Prompt:
Format the lines of the listing below as a JSON list of strings, one string per line and omitting blank lines, from the line with "Given: Open the Sketch menu" up to and including the line with "Action: [x=893, y=196]", and leave the pictures out of the answer.

Dataset content:
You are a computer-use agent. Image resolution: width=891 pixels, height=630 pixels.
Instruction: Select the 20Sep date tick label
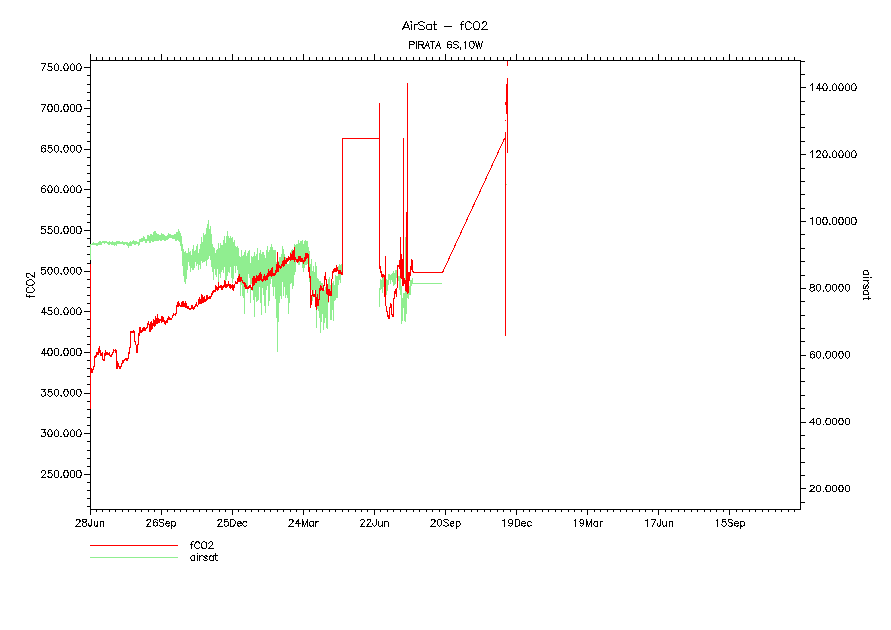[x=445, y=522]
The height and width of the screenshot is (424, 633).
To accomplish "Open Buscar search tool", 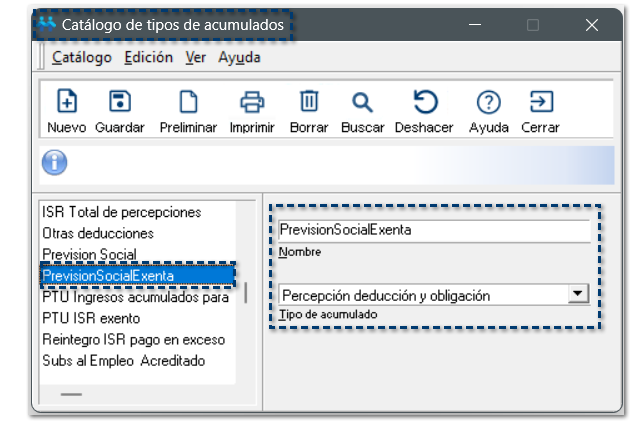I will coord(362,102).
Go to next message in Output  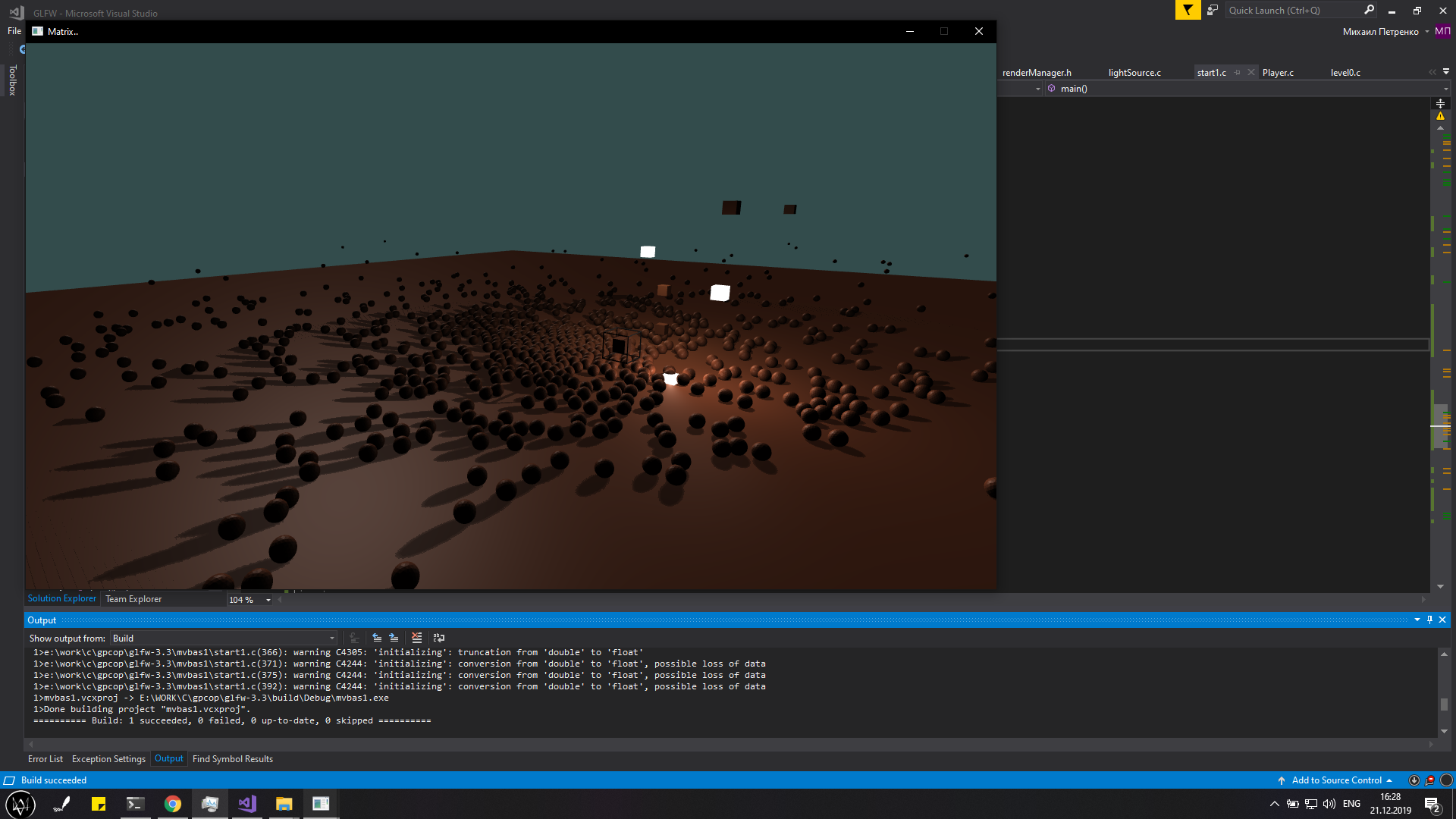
* * *
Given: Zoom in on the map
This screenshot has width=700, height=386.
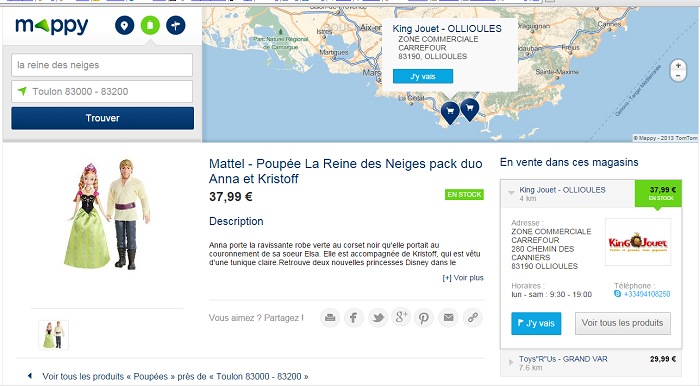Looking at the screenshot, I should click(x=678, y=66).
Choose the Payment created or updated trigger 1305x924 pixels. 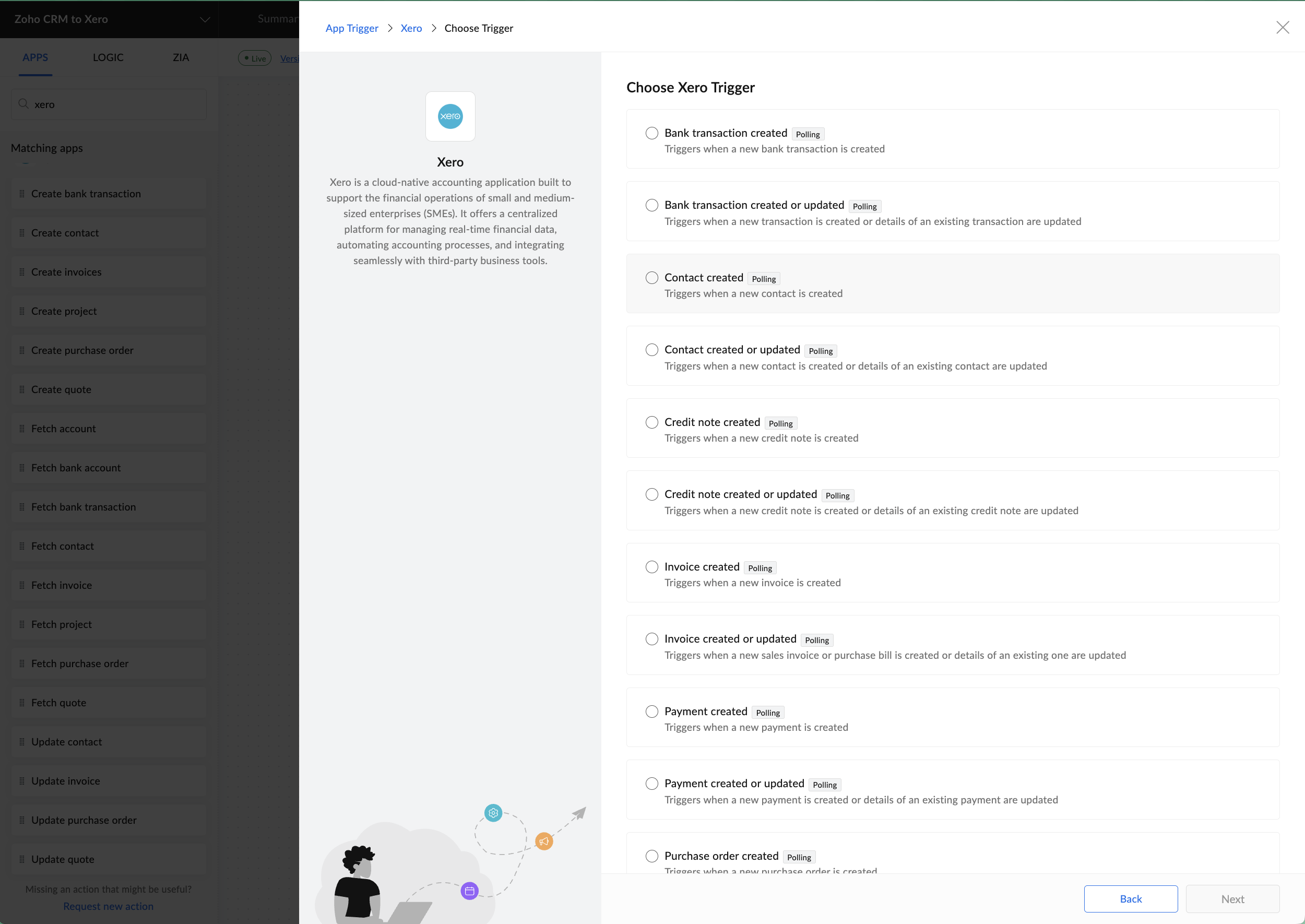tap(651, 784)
==
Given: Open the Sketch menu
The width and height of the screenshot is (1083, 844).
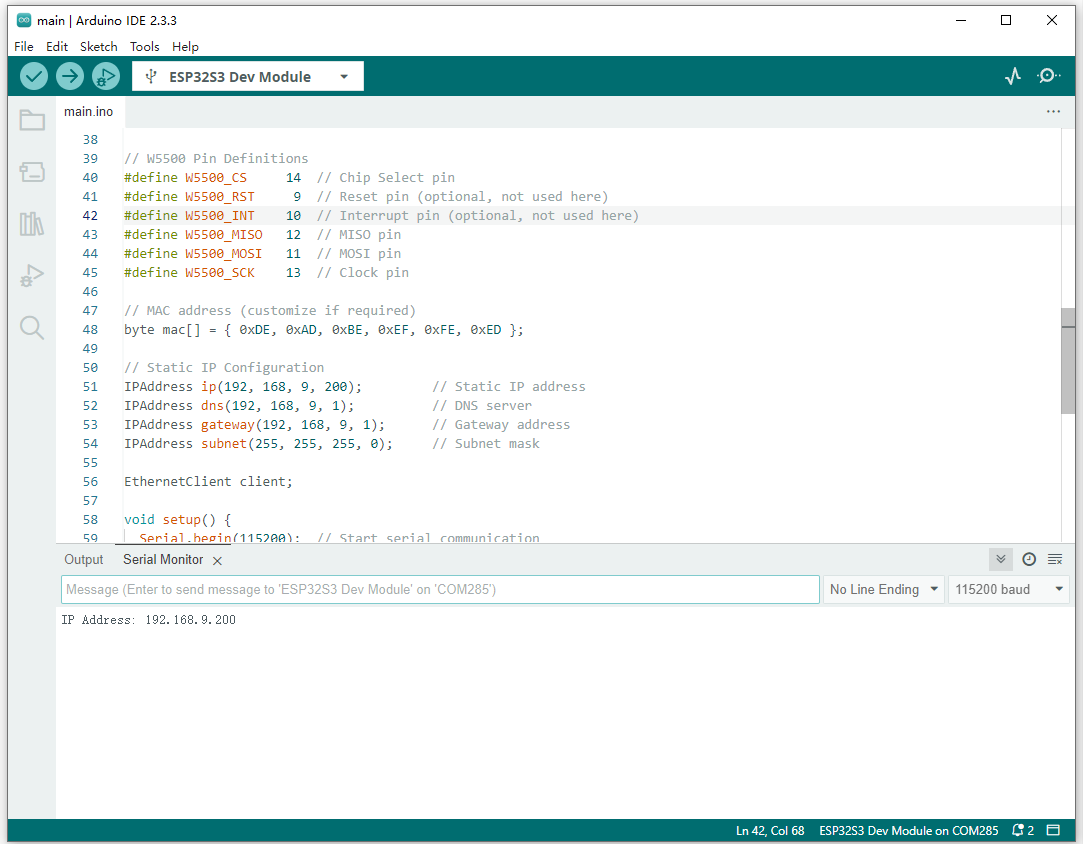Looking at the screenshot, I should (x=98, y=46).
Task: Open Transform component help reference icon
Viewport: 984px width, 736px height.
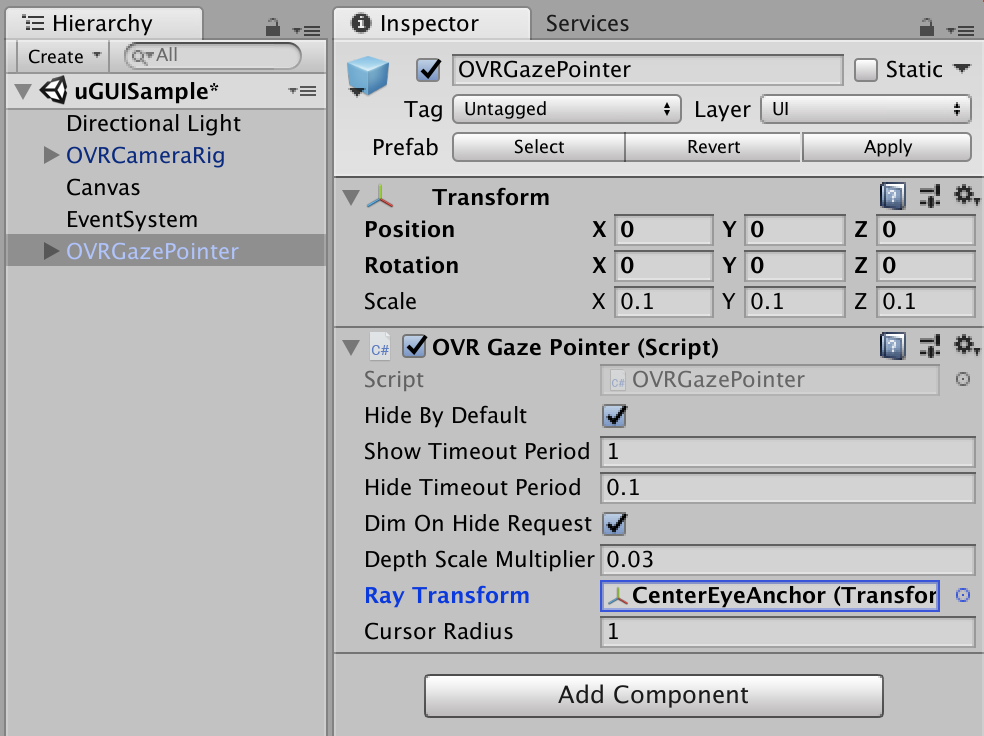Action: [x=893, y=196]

Solved problem:
[
  "Given: Open the Sketch menu",
  "The width and height of the screenshot is (1083, 844).",
  "Looking at the screenshot, I should (x=98, y=46).",
  "Task: Open Transform component help reference icon",
  "Viewport: 984px width, 736px height.",
  "Action: [x=893, y=196]"
]